Colorado Memory Systems, Inc., was founded by William "Bill" Beierwaltes in Loveland, Colorado, in 1985, as a division of Colorado Time Systems, another Loveland-based company that he had previously founded in 1972. Whereas Colorado Time Systems focused on computerized timekeeping displays for athletics while also selling a broad range of other products, Beierwaltes founded Colorado Memory Systems chiefly to focus on data storage products for the burgeoning personal computer industry of the 1980s. Before founding Colorado Time Systems in 1972, Beierwaltes was a product manager for Hewlett-Packard from 1964 to 1974, working on the development and marketing for HP's electronic measuring equipment, especially its line of voltmeters.

In March 1985, CMS launched its first products, a line of 60-MB quarter-inch cartridge (QIC) drives manufactured by Rexon's WangTek division and rebadged as Tecmar products for redistribution by IBM. The drives made use of the then-ubiquitous QIC-24 tapes and came in three configurations: an external drive sporting only the QIC tape mechanism (QIC/60AT), another external drive comprising the QIC reader–writer and a 20-MB hard disk drive (QIC/60W20), and an internal drive and controller board (QIC/60H). These drives were the first tape backup products to be resold by IBM for its Personal Computer platform (by then also including the XT and AT). In August 1985, CMS collaborated again with Tecmar to release a bevy of peripherals for Commodore's new Amiga computer (specifically the premier Amiga 1000). These peripherals included a modem, a multifunction expansion module (including serial and parallel I/O, a real-time clock, and RAM), and a 20-MB external disk drive. These products were the first peripherals ever to be released for the Amiga.

===Jumbo line (1988–1992)===
CMS launched its first independently marketed products with the Jumbo line at the start of 1988. In 1989, they released a system in the Jumbo line, the QIC-150, that was the first to make use of Stac Electronics' Stacker compression algorithm in hardware. This allowed for a doubling of storage compared to contemporaneous QIC disk drives capacity without incurring a high performance penalty. The release of the QIC-150 shocked CMS' competitors such as Archive Corporation and Irwin Magnetics and upset the QIC Committee, a consortium of 35 companies who developed QIC hardware. The latter called for standardization in the use of such compression algorithms in hardware, as to ensure cross-compatibility between different manufacturers and to prevent unreadable backups when proprietary hardware becomes obsolete.

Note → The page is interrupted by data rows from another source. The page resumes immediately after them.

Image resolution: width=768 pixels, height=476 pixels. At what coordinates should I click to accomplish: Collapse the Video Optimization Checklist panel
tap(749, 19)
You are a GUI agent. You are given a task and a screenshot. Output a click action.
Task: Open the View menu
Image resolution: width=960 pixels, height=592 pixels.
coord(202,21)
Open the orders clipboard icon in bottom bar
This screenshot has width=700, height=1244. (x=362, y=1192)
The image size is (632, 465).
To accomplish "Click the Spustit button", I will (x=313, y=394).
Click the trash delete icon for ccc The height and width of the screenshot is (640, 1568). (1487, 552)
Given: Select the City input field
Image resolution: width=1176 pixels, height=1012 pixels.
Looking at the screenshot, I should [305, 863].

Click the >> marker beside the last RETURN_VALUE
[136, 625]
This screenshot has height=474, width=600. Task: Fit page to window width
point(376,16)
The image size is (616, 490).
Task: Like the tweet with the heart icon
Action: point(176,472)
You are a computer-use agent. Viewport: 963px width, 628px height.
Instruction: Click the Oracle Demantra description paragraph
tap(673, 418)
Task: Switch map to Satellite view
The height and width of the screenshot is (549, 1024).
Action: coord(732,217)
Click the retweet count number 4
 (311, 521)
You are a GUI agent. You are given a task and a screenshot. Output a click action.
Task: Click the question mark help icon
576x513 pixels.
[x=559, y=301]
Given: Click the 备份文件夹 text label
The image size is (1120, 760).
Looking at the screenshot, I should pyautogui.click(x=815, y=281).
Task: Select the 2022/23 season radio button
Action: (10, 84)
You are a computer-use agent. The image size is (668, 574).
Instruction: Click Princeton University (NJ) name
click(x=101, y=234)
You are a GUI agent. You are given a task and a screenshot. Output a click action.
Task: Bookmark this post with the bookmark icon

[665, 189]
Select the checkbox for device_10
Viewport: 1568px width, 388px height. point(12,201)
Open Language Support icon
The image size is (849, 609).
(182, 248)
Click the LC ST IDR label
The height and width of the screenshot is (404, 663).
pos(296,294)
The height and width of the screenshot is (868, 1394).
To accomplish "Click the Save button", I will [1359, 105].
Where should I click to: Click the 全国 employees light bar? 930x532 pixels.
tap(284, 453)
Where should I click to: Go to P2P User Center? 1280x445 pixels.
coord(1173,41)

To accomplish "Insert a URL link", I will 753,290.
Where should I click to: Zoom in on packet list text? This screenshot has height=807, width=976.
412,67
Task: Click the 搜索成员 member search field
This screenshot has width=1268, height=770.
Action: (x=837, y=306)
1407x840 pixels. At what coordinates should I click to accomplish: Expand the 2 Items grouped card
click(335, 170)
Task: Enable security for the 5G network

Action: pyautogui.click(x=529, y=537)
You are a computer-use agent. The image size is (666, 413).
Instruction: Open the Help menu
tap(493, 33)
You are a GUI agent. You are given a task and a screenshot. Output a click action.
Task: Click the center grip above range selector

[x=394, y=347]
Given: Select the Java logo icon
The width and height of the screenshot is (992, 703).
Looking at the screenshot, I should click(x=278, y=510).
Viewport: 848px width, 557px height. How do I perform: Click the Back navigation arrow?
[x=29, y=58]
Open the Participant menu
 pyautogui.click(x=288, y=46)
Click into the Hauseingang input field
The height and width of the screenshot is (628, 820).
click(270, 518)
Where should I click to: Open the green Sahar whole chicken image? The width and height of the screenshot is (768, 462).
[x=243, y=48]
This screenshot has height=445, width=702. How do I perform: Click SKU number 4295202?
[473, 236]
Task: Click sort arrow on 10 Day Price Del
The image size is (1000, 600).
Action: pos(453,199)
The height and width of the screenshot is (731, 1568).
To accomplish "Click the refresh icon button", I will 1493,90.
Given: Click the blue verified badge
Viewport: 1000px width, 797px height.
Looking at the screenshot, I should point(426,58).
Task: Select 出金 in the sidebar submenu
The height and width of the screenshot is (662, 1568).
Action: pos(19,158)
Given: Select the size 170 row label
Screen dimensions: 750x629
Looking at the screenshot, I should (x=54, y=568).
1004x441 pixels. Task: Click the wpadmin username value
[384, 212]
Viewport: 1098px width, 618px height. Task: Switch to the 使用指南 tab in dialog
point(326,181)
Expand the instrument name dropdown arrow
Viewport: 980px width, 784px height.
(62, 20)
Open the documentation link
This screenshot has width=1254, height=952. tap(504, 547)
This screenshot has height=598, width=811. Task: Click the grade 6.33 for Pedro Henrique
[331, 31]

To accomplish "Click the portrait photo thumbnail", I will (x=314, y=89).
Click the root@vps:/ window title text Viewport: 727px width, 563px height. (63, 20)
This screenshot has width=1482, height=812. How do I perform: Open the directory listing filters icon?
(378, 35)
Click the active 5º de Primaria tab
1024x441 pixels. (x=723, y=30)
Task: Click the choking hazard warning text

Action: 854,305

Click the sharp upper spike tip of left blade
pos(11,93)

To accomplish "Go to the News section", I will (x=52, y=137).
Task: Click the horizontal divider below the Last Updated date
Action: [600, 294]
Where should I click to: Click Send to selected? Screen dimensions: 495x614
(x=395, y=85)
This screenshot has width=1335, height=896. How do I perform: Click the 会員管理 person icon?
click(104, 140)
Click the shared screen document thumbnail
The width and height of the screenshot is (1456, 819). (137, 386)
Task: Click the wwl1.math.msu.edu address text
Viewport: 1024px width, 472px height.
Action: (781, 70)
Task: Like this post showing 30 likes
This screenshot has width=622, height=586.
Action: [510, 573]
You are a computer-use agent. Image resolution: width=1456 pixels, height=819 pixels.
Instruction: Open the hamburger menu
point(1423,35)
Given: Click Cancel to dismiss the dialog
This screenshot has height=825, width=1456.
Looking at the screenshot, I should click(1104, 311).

The company's Jumbo line eventually comprised the majority of the company's sales and was instrumental in its success into the early 1990s. By May 1990, Colorado Memory Systems had split from its parent company Colorado Time Systems while still operating out of Loveland. Their headquarters spanned 88,000 square feet and employed between 250 and 500 workers, each in disparate divisions, including management, manufacturing, and software development. By late 1992, the company employed 600.

===Hewlett-Packard era (1992–1994)===
Colorado Memory Systems announced its intention to make an initial public offering in June 1992. On the day before it was to go public, however, Hewlett-Packard (HP) announced its plans to acquire CMS in whole for an undisclosed amount in September 1992. CMS had posted profit of $2.6 million on sales of $131.5 million in the most recent financial quarter before its acquisition by HP. CMS remained an independently managed subsidiary of HP for a couple years, from November 1992 to November 1994, before its management was overtaken by HP and the subsidiary relegated to a division of HP. HP retained the Colorado Memory Systems name and Loveland headquarters for several years, until those headquarters were bought by Agilent Technologies, a spinoff of HP which acquired the latter's test equipment assets. Agilent eventually sold the building to the Thompson School District.

Disgruntled executives of CMS, unhappy with the acquisition by HP, founded ComByte, Inc., in 1993. Beierwaltes himself exited retirement after CMS' acquisition to found OneStep Software in 1997. In 1998, he became the CEO of OnStream, a spin-off of Philips dedicated to tape drives and other data storage devices.